El Instituto Geofísico del Perú (IGP) emitió un comunicado técnico para aclarar las características del sismo de magnitud 4.8 registrado recientemente frente a la costa limeña. Tras el evento, surgieron interrogantes en la población sobre si este movimiento podría haber actuado como una descarga tectónica que reduzca la probabilidad de ocurrencia de un terremoto de mayor escala. Ante esta incertidumbre, Hernando Tavera, representante del instituto especializado, confirmó que no existe tal reducción en el riesgo sísmico.
Detalles técnicos de la ruptura
Hernando Tavera detalló los parámetros físicos del evento para contextualizar su magnitud. Según las mediciones precisas del IGP, el sismo presentó una extensión o rupturas en la falla sísmica que oscilaron entre 4 y 5 kilómetros de longitud.

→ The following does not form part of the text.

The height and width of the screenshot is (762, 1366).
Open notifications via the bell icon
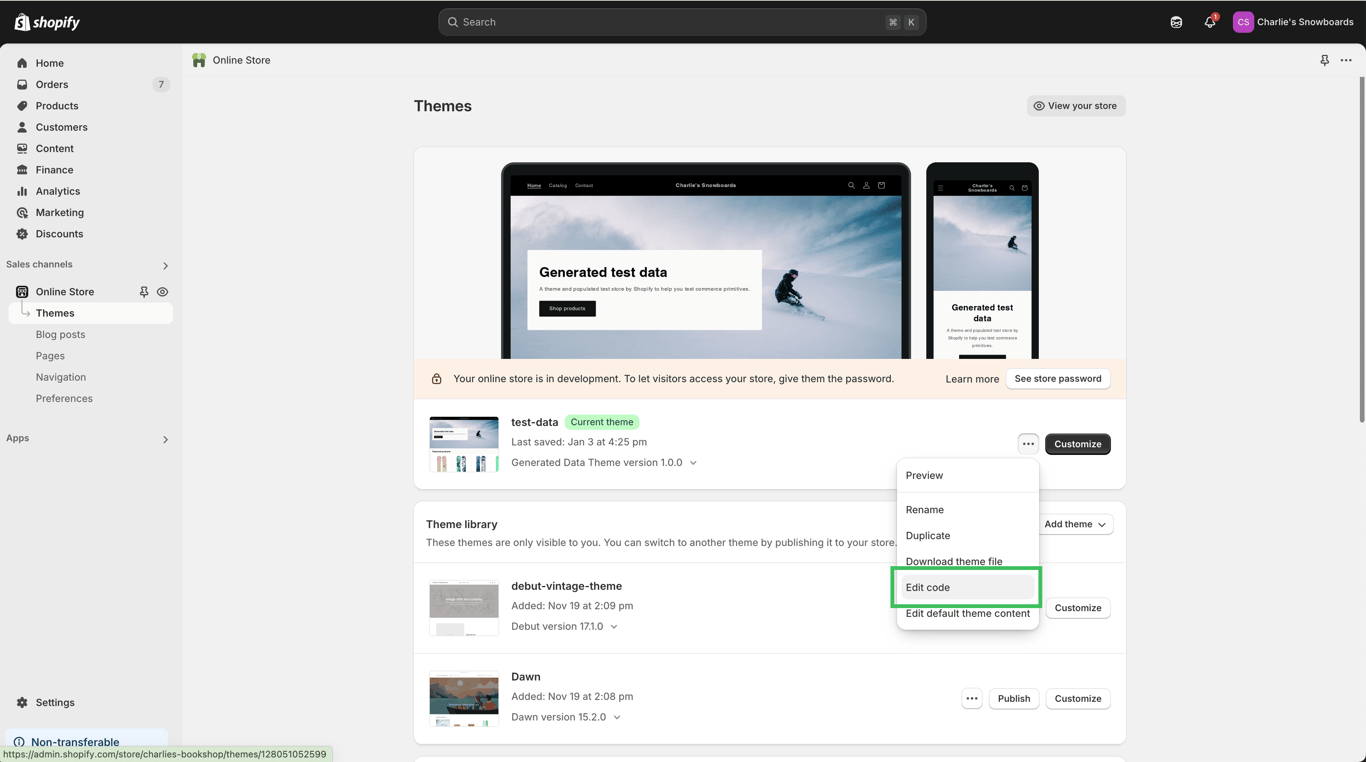coord(1209,21)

Esta cifra es fundamental para entender por qué el temblor no ha alterado los modelos predictivos ni ha liberado significativamente la tensión acumulada en las placas tectónicas.
Descarte de reducción del riesgo
Frente a la posibilidad de que un sismo intermedio haya "aliviado" el peligro inminente, Hernando Tavera señaló explícitamente que este movimiento no reduce la posibilidad de un terremoto de gran magnitud. La explicación técnica se basa en las dimensiones limitadas de la ruptura mencionada anteriormente; una falla de 4 a 5 kilómetros es insuficiente para liberar la energía acumulada que podría generar eventos destructivos mayores.
Esta aclaración del IGP busca mantener la alerta y la preparación ciudadana, recordando que la actividad sísmica en Lima sigue siendo un factor de riesgo latente. La información proporcionada por Hernando Tavera se centra estrictamente en los datos geofísicos observados durante el registro del sismo.